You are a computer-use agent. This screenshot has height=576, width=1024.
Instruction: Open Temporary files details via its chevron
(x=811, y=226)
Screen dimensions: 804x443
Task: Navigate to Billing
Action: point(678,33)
===============
◆ **What this task involves**: Write out all of the lines above exactly as they appear, in the same order.

◆ **The reply**:
You are a computer-use agent. This screenshot has height=576, width=1024.
Instruction: Open Temporary files details via its chevron
(x=811, y=226)
Screen dimensions: 804x443
Task: Navigate to Billing
Action: point(678,33)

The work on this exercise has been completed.